The Weather Company hosts data from millions of weather stations across the globe, many owned by private weather enthusiasts who buy and maintain the equipment themselves. That data feeds into the weather model and serves as baseline conditions for the prediction. Theoretically, the more observations a model has, the better the forecast it can produce.
The current U.S. model, the Global Forecast System, runs at a spatial resolution of eight miles every six hours. Put another way, imagine a television screen on which each pixel was eight miles wide, and each frame lasted six hours. Certainly, this was the pinnacle of forecast technology a decade ago, limited by the computers on which the models were run.
As computer power increased, so did the resolution and skill of the weather models. IBM says its model, the Global High-Resolution Atmospheric Forecasting System, or GRAF, will predict weather at a 1.9-mile resolution for populated areas every hour.
But you might not get to see the result firsthand. Whether the model output will be available to purchase “hasn’t been fully determined yet,” Neilley said. What he could say was that it will go into the products that populate mobile apps, TV weather presentations and international forecasts. In that sense, the forecasts will improve because the model is wrapped in.
Processing all that data and generating so many forecast points requires a supercomputer, for which IBM is known.

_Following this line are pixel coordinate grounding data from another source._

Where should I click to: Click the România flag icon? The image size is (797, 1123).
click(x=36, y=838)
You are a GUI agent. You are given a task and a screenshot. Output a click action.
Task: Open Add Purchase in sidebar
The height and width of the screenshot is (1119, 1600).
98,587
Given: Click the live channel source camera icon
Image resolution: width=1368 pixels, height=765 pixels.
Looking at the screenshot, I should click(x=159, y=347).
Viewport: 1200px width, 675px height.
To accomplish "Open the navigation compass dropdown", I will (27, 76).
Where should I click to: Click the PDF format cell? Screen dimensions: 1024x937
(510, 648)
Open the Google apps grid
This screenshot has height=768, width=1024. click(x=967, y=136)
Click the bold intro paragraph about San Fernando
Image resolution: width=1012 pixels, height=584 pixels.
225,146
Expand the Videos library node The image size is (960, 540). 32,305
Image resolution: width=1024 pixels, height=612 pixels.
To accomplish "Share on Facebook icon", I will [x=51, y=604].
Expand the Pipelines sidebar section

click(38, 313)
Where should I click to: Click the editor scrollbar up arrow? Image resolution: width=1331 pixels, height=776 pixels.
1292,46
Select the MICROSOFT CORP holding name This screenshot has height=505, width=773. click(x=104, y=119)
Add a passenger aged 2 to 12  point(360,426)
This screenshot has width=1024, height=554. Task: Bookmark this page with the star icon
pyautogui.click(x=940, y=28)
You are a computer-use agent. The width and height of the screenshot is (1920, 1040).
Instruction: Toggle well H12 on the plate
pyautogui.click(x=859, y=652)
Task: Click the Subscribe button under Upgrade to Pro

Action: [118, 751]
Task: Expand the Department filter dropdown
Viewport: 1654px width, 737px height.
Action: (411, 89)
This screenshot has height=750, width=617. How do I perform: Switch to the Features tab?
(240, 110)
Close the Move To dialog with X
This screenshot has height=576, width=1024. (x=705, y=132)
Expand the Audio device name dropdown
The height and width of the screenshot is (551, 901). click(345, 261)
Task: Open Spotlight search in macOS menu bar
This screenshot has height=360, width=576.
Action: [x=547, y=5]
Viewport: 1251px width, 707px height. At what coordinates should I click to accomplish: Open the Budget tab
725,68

The company says the new model will run on POWER9 processors, which are used in the world’s fastest computers, the U.S. Department of Energy’s Summit and Sierra.
As The Washington Post reported in 2016, the National Weather Service had the opportunity to use the core of IBM’s new model but had concerns about its performance. Neilley said the National Center for Atmospheric Research, which developed the core, took it back to the drawing board and optimized it for the POWER9 system.
In the meantime, the Weather Service chose a different model core, which one expert at the time said was “a disaster for U.S. weather prediction.”
But Neilley was quick to say that he does not believe this sets up a public-private competition, or an information war between the Weather Service and IBM.
“The weather enterprise is changing,” Neilley said. “Our traditional roles of public and private and even academia are shifting. Access to information, high-performance weather models, all those are enabling participants to play in different swim lanes than they were 20 years ago. There’s just different players now, and whether you think of that as competition . . . that’s not how we think of it."
Neilley says IBM is trying to fill a void in parts of the world where good weather forecasts do not exist. He pointed out that the High-Resolution Rapid Refresh model, or the HRRR, was a game-changer in the United States for short-term forecasting.
“You go to places like Brazil or Africa, there’s nothing like that,” Neilley said. IBM’s model “is trying to be a global HRRR.”
Correction: The IBM model will run at 1.9-mile resolution over populated areas and eight-mile resolution over unpopulated areas like oceans to maximize performance.